═════ GIVEN DATA
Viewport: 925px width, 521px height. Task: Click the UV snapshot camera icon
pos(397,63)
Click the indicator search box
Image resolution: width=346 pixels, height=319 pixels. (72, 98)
══════════
═════ GIVEN DATA
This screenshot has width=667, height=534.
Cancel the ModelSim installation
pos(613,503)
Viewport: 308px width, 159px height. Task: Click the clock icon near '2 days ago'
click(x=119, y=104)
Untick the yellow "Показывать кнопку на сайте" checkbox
══════════
═════ GIVEN DATA
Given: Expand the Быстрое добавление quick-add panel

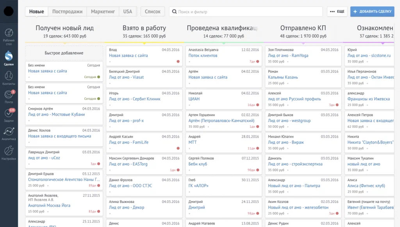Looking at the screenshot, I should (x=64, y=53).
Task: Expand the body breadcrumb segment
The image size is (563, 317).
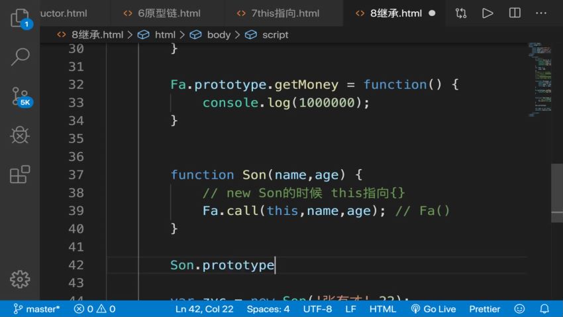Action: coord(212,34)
══════════
Scan the records above for the lines holding "This screenshot has width=667, height=534." and "Untick the yellow". Transcribe those two and every line between them word for word, and no others.

This screenshot has width=667, height=534.
Cancel the ModelSim installation
pos(613,503)
Viewport: 308px width, 159px height. Task: Click the clock icon near '2 days ago'
click(x=119, y=104)
Untick the yellow "Показывать кнопку на сайте" checkbox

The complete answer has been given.